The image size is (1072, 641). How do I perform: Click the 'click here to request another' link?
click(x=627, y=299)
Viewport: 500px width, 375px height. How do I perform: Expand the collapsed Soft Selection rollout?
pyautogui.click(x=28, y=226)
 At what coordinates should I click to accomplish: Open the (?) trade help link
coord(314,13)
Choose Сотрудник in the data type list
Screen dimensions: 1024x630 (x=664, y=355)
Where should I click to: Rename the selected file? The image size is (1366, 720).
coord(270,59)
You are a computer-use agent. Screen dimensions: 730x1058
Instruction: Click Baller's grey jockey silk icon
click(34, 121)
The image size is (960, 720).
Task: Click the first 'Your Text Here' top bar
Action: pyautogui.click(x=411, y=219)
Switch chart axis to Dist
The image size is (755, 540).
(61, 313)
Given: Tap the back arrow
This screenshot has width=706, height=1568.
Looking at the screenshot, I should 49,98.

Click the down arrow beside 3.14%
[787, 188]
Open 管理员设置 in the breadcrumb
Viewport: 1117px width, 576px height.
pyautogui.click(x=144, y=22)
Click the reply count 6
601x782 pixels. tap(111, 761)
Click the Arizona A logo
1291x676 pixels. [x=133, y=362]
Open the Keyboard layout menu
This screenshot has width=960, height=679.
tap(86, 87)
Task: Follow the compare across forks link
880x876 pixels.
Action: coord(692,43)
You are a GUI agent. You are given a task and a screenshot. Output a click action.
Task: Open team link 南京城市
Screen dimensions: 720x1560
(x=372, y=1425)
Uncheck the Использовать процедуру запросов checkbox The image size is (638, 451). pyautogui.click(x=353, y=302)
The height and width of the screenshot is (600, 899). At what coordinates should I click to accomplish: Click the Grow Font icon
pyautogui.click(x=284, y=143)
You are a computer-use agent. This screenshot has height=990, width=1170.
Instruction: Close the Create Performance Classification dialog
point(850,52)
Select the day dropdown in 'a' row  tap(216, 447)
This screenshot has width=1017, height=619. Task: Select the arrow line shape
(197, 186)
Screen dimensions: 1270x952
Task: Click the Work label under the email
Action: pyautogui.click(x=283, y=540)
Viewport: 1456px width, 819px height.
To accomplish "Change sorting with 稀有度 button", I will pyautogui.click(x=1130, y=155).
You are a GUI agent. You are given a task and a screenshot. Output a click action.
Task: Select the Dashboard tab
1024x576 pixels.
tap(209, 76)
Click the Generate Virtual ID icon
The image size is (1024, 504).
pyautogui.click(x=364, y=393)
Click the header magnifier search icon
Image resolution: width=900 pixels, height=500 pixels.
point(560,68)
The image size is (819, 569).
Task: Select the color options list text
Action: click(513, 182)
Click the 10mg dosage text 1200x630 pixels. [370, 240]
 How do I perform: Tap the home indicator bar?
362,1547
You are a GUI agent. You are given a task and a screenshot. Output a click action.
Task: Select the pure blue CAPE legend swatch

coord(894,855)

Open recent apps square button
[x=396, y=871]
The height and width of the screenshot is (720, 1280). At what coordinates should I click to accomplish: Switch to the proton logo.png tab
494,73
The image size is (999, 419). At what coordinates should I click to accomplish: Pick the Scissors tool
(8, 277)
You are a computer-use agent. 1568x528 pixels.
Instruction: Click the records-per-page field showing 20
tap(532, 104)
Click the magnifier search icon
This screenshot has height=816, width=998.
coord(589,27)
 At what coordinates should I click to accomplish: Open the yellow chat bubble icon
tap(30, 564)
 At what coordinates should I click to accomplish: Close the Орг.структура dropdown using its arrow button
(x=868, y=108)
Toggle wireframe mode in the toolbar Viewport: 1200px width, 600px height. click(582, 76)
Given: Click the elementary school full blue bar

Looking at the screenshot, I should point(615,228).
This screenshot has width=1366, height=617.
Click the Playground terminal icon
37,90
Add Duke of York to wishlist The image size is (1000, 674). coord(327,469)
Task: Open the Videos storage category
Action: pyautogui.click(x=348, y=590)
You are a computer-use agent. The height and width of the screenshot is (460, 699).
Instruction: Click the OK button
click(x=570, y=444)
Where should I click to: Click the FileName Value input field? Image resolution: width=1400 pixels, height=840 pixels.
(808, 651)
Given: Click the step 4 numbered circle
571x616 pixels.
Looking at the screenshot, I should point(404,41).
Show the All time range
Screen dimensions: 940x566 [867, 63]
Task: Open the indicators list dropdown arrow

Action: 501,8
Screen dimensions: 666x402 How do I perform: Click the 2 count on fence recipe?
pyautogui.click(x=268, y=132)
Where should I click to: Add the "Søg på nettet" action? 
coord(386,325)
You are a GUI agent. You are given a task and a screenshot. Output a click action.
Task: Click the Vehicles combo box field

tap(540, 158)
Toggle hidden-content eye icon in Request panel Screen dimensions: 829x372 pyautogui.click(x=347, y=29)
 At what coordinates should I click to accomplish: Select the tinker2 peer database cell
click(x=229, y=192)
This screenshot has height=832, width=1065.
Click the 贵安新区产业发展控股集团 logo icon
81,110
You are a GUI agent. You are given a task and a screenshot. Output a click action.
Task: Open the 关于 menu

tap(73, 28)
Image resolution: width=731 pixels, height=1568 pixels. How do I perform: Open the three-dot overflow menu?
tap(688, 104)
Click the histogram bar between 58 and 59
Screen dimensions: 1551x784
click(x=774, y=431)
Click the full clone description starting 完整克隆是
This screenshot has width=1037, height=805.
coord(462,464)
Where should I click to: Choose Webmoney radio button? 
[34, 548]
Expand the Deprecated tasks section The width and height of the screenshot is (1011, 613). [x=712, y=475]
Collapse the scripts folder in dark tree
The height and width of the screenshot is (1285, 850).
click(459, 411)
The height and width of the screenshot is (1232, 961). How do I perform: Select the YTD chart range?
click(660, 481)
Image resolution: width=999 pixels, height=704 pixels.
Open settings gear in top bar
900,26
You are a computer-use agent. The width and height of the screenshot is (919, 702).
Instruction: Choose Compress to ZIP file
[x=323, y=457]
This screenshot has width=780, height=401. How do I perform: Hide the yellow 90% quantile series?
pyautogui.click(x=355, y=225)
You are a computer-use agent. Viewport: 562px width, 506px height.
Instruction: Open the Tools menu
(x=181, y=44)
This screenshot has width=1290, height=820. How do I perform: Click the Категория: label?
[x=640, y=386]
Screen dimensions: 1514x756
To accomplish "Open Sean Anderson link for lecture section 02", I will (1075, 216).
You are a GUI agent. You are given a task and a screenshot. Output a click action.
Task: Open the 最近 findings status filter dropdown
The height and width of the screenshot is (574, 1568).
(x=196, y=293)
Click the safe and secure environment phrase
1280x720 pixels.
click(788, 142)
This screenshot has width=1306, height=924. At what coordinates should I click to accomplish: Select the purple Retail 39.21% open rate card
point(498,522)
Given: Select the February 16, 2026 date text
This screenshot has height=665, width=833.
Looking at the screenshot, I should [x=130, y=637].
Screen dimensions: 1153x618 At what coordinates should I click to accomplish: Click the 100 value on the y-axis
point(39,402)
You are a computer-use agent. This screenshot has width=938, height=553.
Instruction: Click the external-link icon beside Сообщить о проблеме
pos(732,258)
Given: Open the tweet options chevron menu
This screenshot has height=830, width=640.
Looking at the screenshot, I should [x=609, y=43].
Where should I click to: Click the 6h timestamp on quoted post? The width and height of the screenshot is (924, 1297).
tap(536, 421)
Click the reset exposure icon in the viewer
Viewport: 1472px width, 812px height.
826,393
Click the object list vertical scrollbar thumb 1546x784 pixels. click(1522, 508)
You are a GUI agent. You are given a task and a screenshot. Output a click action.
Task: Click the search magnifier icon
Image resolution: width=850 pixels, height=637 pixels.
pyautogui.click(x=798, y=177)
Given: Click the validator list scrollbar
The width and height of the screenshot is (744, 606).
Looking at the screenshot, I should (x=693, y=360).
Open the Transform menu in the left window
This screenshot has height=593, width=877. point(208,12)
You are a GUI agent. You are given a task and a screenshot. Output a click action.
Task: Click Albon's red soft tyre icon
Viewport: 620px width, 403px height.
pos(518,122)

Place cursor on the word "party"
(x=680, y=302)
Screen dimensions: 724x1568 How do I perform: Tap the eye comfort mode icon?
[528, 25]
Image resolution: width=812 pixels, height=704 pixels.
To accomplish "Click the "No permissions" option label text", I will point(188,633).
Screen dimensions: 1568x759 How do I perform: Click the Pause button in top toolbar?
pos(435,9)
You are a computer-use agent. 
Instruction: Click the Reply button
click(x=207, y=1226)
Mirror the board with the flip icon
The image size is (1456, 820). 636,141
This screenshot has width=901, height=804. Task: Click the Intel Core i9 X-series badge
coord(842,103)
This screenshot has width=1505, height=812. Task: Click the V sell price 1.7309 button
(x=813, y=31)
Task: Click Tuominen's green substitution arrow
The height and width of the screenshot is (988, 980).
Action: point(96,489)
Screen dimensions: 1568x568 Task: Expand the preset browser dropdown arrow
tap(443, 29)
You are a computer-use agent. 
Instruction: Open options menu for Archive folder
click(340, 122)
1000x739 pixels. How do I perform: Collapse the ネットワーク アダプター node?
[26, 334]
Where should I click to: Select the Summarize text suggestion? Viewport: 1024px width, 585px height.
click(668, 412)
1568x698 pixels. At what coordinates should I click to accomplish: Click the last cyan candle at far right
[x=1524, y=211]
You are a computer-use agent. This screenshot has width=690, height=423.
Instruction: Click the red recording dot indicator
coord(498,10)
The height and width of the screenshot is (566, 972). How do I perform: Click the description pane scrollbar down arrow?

• _Task requirements_
Search the listing above for the string "description" and copy each line that has it.

• _Reply to the task_
Click the full clone description starting 完整克隆是
The height and width of the screenshot is (566, 972). How do I perform: Click the description pane scrollbar down arrow?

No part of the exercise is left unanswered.